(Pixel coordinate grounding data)
——

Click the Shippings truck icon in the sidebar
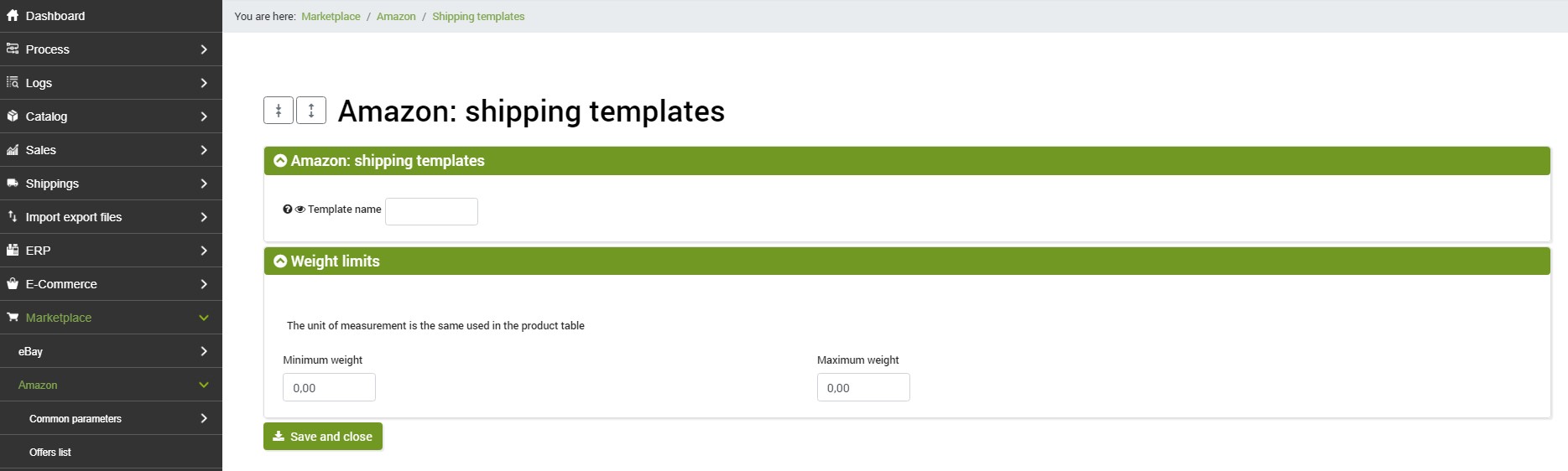(x=13, y=183)
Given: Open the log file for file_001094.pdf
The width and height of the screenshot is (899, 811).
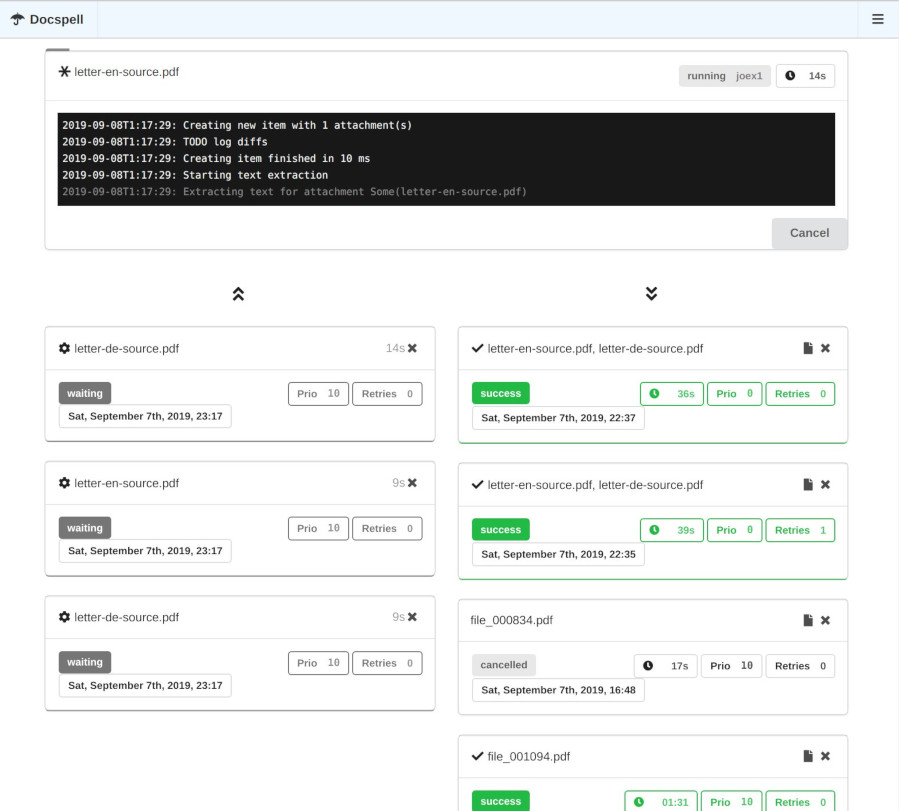Looking at the screenshot, I should point(808,757).
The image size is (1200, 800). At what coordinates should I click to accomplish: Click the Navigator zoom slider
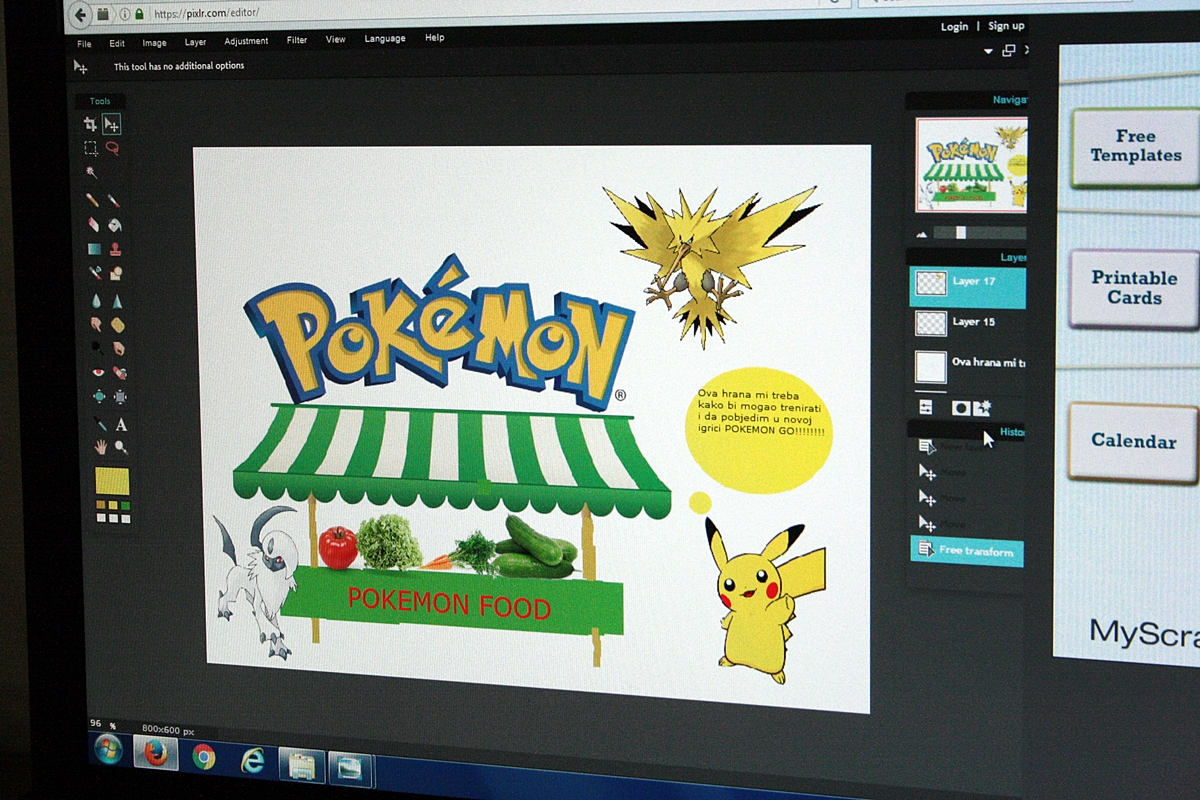click(961, 233)
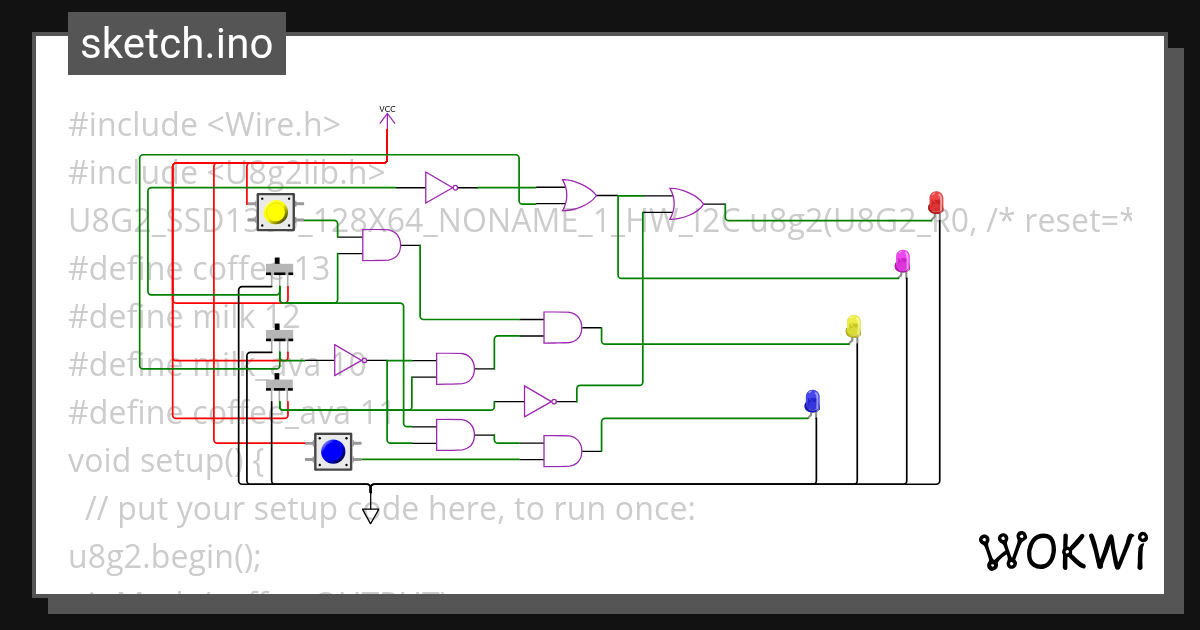Click the red LED
The image size is (1200, 630).
(x=936, y=201)
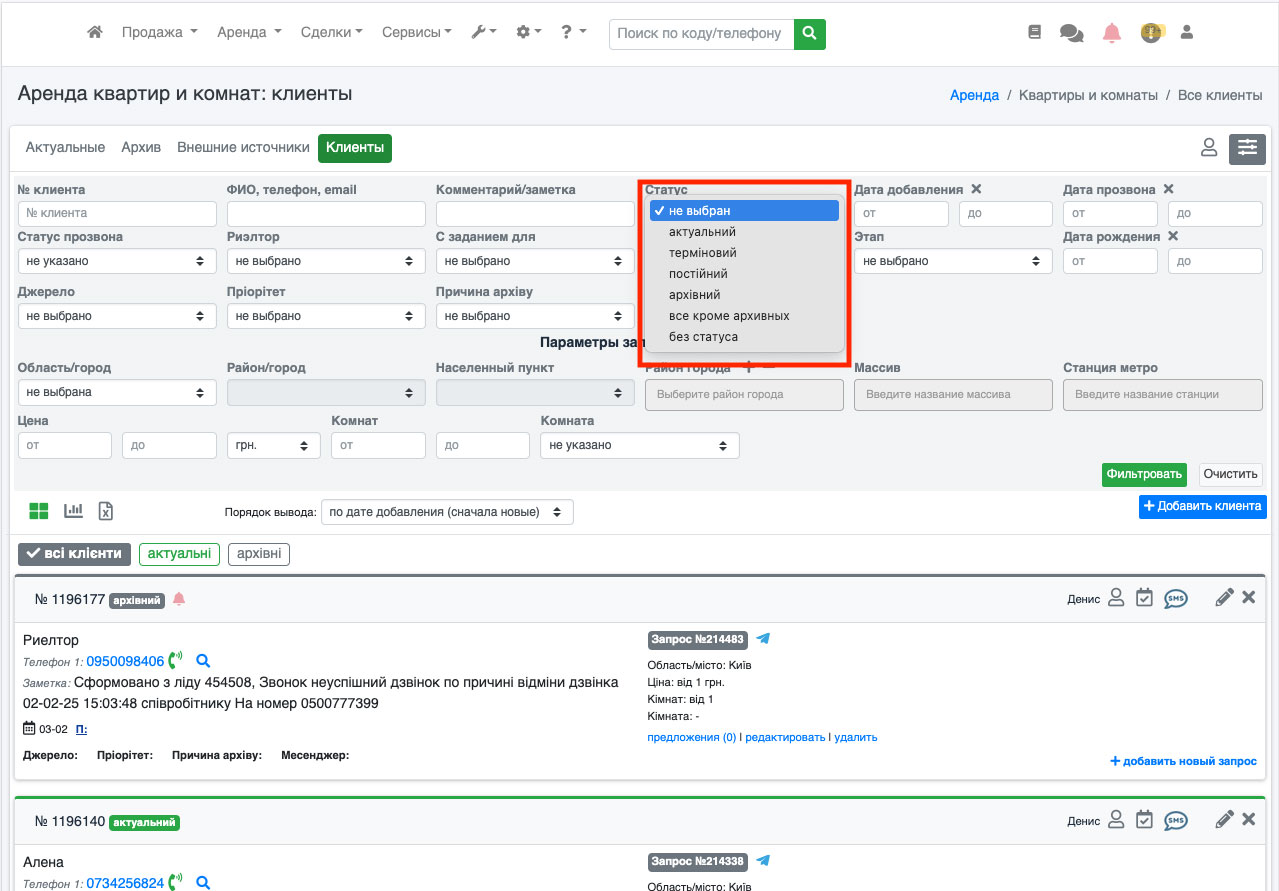The image size is (1279, 891).
Task: Toggle the 'архівні' clients filter
Action: tap(259, 554)
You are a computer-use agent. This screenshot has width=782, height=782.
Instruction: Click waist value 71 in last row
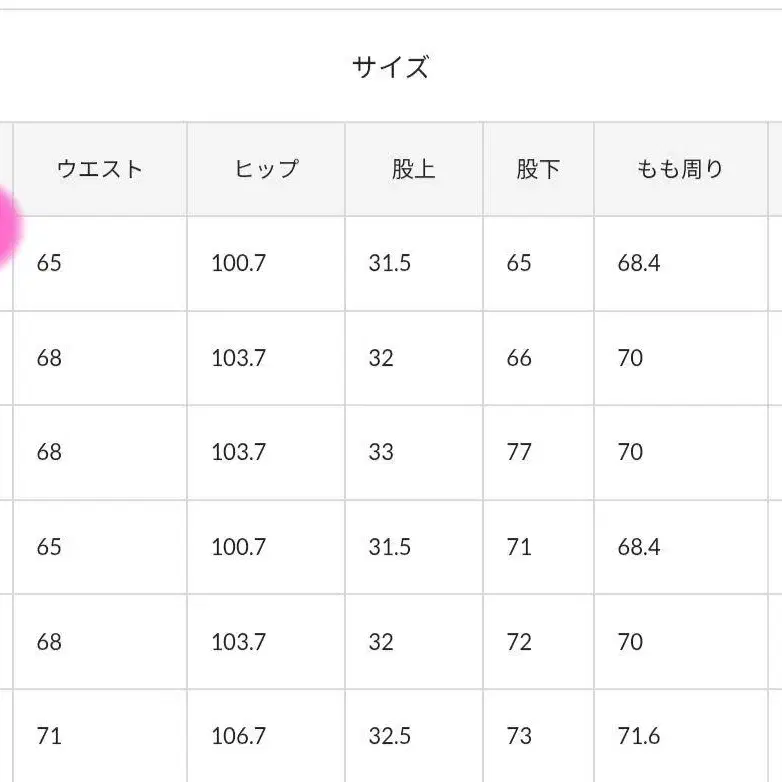tap(49, 736)
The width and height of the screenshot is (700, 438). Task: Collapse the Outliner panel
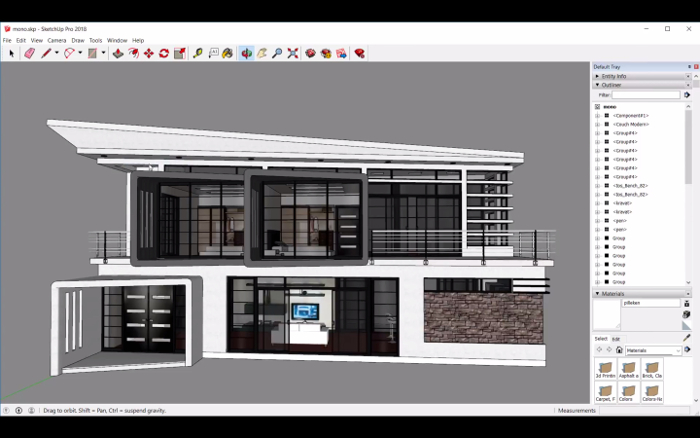[x=597, y=85]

——

What you need to do: From the line containing "The width and height of the screenshot is (700, 438)." to the last line of the records above, return each line exactly, both ends included, and nothing more. Leave out the pictures.

Response:
The width and height of the screenshot is (700, 438). Task: Collapse the Outliner panel
[x=597, y=85]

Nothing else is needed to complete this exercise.